Exploring the intersections of law, religion and culture. Copyright by Richard J. Radcliffe. All rights reserved.

Thursday, December 23, 2010

Book Review: Hitch-22: A Memoir by Christopher Hitchens (2010).

Despite "produc[ing] a thousand words a printable copy every day and sometimes more" (p. 350), Christopher Hitchens appears a reluctant writer of memoir.

He admits his reluctance upfront: "When I first formed the idea of writing some memoirs, I had the customary reservations about the whole conception being perhaps 'too soon'. Nothing dissolves this fusion of false modesty and natural reticence more swiftly than the blind realization that the project could become, at any moment, ruled out of the question as having been undertaken too 'late.'" (3.)

Hitchens does not entirely overcome his reticence because after reading Hitch-22: A Memoir does comes away not really knowing the man. For example, Hitchens provides almost zero explanation for his journey to atheism, or as he prefers, anti-theism. This omission surprises inasmuch as Hitchens is one of leaders of the so-called "New Atheism", following the publication of his recent bestseller, God Is Not Great and frequent debates with leading apologists including William Lane Craig. He does include a photo (immediately preceding page 309) with fellow "New Atheists", Richard Dawkins, Daniel Dennett and Sam Harris, but his caption is about as much as he says about the collaboration. There's a brief interlude at pages 330-331 about his public debates "once or twice every month" "with those whose pressing need it is to woo and to win the approval of supernatural beings" (330), i.e. Hitchens' creative, yet patronizing, way of saying theists. He writes:

"How ... I am asked, do I find meaning and purpose in life? How does a mere and gross materialist, with no expectation of a life to come, decide what, if anything, is worth caring about?

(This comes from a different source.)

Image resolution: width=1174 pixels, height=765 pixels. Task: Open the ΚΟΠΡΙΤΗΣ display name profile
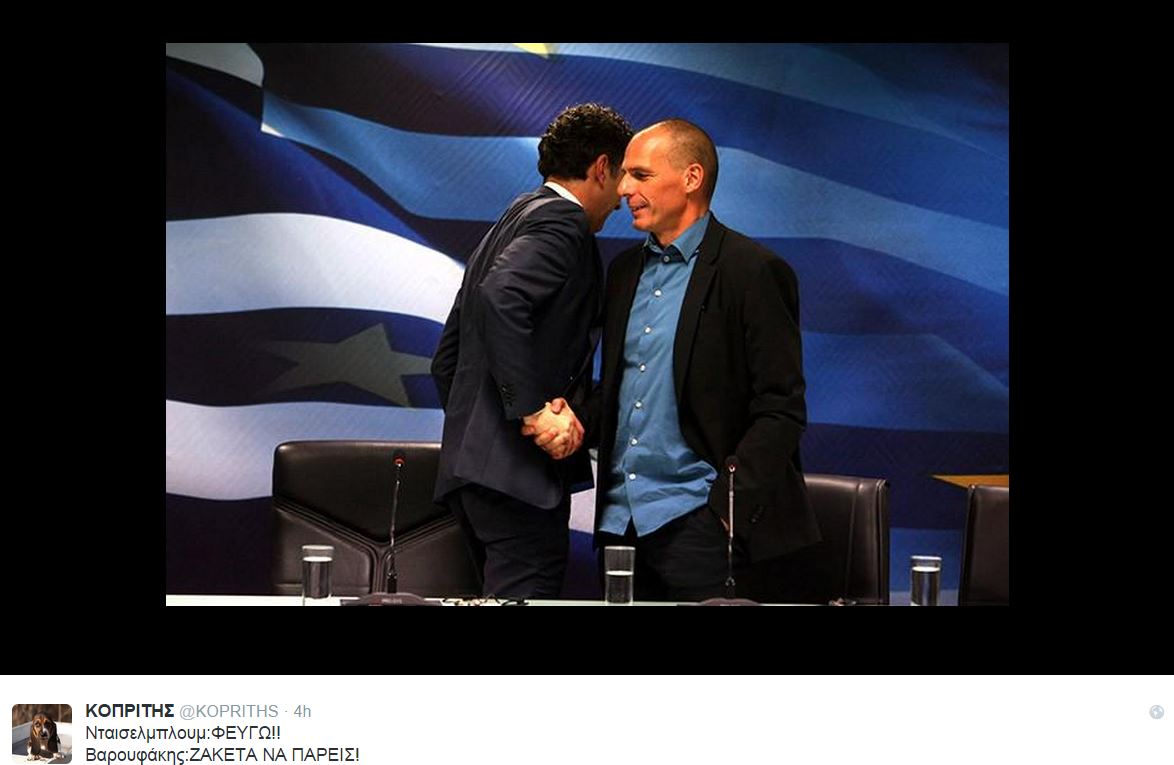(x=130, y=710)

"Depending on my mood, I sometimes but not always refrain from point out what a breathtakingly insulting and patronizing question this is. ... Just as the answer to the latter question is: self-respect and the desire for respect to others... A life that partakes even a little of friendship, love, irony, humor, parenthood, literature, and music, and the courageto take part in battles for the liberation of others cannot be called 'meaningless' except if the person living it is also an existentialist and elects to call it so. It could be that all existence is a pointless joke, but it is not in fact possible to live one's everyday life as if this were so. Whereas if one sought to define meaninglessness and futility, the idea that a human life should be expended in the guilty, fearful self-obsessed propitiation of supernatural nonentities..but there, there. Enough." (330-31.)

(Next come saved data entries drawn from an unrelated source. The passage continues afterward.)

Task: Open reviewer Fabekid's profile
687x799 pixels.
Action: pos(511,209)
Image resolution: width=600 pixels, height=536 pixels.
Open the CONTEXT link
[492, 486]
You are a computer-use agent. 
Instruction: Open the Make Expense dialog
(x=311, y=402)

That is not to say that the book ignores the people and places that have influenced his life. There's a strong doses of that, including chapters on his mother Yvonne who unfortunately committed suicide, and his somewhat distant father whom he called, "The Commander". However, Hitchens does not allow the book to indulge in extended self-introspection or self-analysis. This lack is especially odd when one considers Hitchens' closing sentiment: "After various past allegiances, I have come to believe that Marx was rightest of all when he recommended continual doubt and self-criticism." (422). Hitchens includes one chapter called, Something of Myself, which is exactly that--only "something".

Nevertheless, despite the reluctance to expose the world to his inner thoughts, the world is the richer to see a true man of letters whipping words into a delicacy of prose.